START ITEMS
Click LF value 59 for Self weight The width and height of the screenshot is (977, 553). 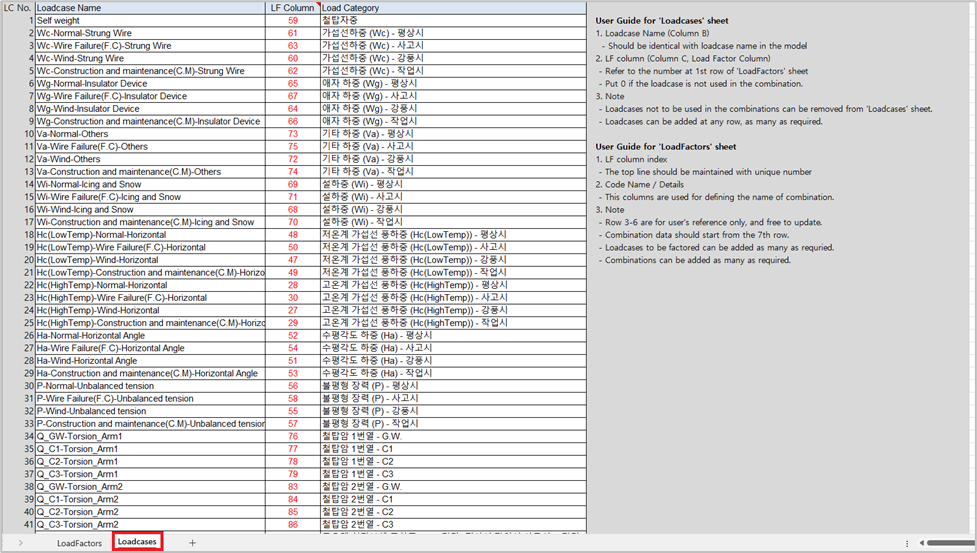[293, 20]
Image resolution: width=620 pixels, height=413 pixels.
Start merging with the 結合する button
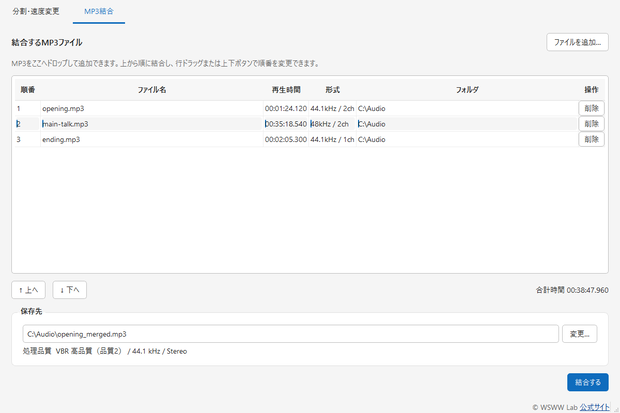[588, 382]
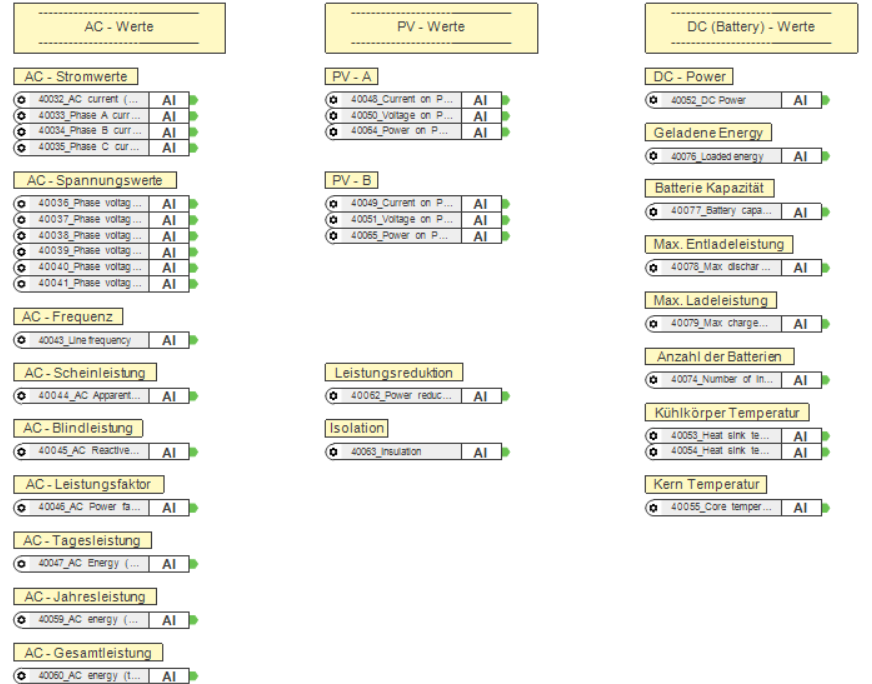Select the 'DC (Battery) - Werte' header note

(751, 28)
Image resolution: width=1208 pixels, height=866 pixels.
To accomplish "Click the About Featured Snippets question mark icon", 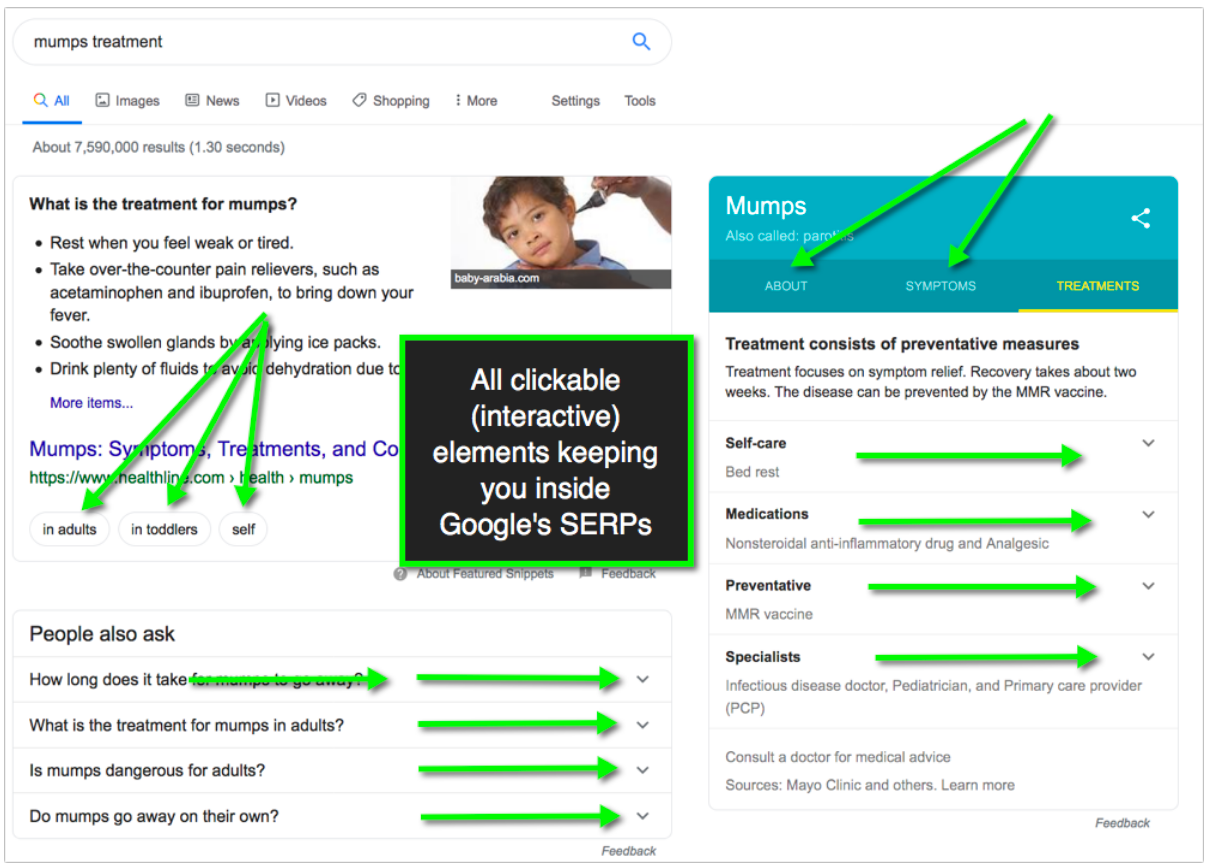I will pyautogui.click(x=399, y=573).
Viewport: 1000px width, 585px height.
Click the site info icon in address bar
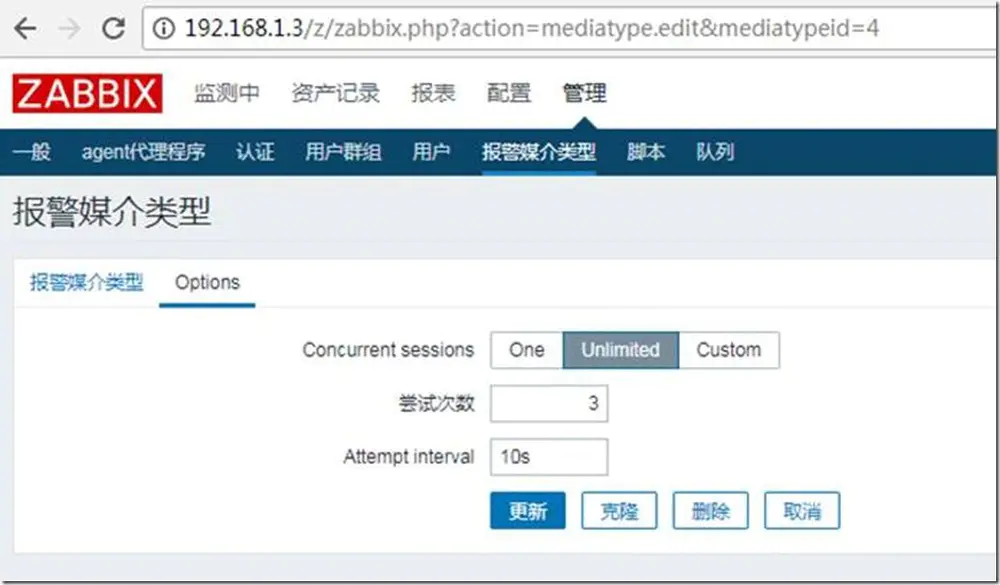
END ITEMS
--- DIRECTION ---
How many lines of the items above contain the string "pixels", with case counting? Reply with the number only.

--- THE RESPONSE ---
2